Environmental groups


Courtesy of NASA
Environmental groups looking to safeguard the biological integrity of the region are likely to compete with commercial interests looking to exploit the natural resources. Groups like the Alaska Eskimo Whaling Commission, the Center for Biological Diversity, Oceana, Oceana, World Wildlife Fund, Pew Environment Group and others have already expressed concern over the significant risks associated with the development of drilling in the Beaufort (Common Dreams). Environmental advocates caution against the threats of habitat loss, introduction of invasive species, and ultimately the extinction of native species. In recognition of the persuasive economic incentives to pursue Arctic development, environment groups are pushing for stronger regulations and oversight that incorporate science-based management and adaptation strategies. These groups advocate broad scale the conservation practices, promoting safe, sustainable and responsible usage of the Beaufort Sea ecosystem.

 

II. Environment Aspects

Type of Environmental Problem

Climate Change

Scientific evidence suggests that the climate of the Arctic region is rapidly evolving, fundamentally reshaping the seascape. The changing climate will instigate a broad range of cascading effects that impact the physical and biological dynamics of the Beaufort Sea region. For example, over the past three decades, the Beaufort Sea has experienced a drastic decrease in the extent of summer sea ice, decreasing by roughly 30 percent from June1980 through June 2010. As a result, a large portion of the Beaufort Sea is ice-free, exposed and accessible, thus opening up the area to exploration and development. Recent satellite imagery suggests that the thick, multi year sea ice is thinning, reshaping the physical environment and ice-dependent ecosystem processes (Barer et al 2009).

Arctic Sea Ice June 1980     
Arctic Sea Ice June 2010

Courtesty of the National Snow and Ice Data Center

*The National Snow and Ice Data Center Sea Ice Index visualizes trends in Arctic sea cover over the past three decades from 1979-2010. The data is collected via DMSP Special Sensor Microwave Imager/Sounder (SSMIS DMSP-F17) passive microwave sensor satellites and compiled to create a series of long-term climate projections. The average monthly sea ice extent is calculated by summing the area covered by a grid of 25 km2 cells that have 15 percent or greater ice concentration. The pink line denotes the monthly median sea ice extent from 1979-2010.

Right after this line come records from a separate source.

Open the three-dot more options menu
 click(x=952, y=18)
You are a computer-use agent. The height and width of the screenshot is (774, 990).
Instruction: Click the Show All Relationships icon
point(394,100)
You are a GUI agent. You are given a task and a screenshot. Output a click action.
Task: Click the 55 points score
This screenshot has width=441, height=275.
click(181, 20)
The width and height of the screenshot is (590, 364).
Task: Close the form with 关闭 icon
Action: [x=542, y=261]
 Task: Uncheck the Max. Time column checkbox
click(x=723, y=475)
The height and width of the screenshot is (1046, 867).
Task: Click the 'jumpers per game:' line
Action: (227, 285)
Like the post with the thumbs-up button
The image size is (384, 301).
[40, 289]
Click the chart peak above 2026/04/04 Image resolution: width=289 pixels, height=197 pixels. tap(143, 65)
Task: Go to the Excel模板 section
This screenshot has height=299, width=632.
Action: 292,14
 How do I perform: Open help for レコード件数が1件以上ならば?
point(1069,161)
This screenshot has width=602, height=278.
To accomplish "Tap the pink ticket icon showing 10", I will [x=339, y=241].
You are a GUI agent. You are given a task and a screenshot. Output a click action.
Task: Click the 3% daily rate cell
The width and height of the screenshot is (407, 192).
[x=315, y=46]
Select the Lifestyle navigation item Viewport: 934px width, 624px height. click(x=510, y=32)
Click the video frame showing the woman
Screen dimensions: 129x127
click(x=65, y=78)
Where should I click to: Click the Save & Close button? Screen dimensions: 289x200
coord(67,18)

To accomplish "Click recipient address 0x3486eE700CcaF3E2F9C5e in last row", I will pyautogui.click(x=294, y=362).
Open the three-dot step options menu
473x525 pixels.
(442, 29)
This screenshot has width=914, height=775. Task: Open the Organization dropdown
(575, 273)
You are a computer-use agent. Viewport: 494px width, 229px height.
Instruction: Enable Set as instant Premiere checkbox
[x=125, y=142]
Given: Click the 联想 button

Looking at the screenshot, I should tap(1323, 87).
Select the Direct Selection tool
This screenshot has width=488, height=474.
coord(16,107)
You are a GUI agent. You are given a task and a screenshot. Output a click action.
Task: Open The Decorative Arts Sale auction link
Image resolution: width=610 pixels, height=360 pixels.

The significant reduction in monthly sea ice cover reflects the recent warming atmospheric and sea surface temperature trends experienced throughout the Arctic. The effects of climate change are felt more acutely in the polar regions than anywhere else on earth, warming roughly twice as fast as the global average (Screen & Simmonds, 2010). As temperatures rise, snow and ice surfaces melt, reducing surface reflectance, which increases UV absorption. The more heat, or UV energy that is absorbed, the higher the temperature. As a result of this positive feedback loop, both the thickness and extent of Arctic sea ice has declined over the past few decades at an alarming rate (Polyak et.al., 2009). Not only is the current rate of warming likely the highest it has been in the past 1300 years, scientists predict warming trends will continue to increase throughout the century (IPCC, 2007). The National Oceanic and Atmospheric Administration predicts that Arctic summers may be ice-free in as few as thirty years, resulting in a virtually sea ice-free Arctic by the year 2037 (Wang &Overland,2009). First-year Arctic summer sea ice has been declining by 8.7% per decade, while thick multi-year summer sea ice has been declining by 6.4% per decade (DFO, 2010).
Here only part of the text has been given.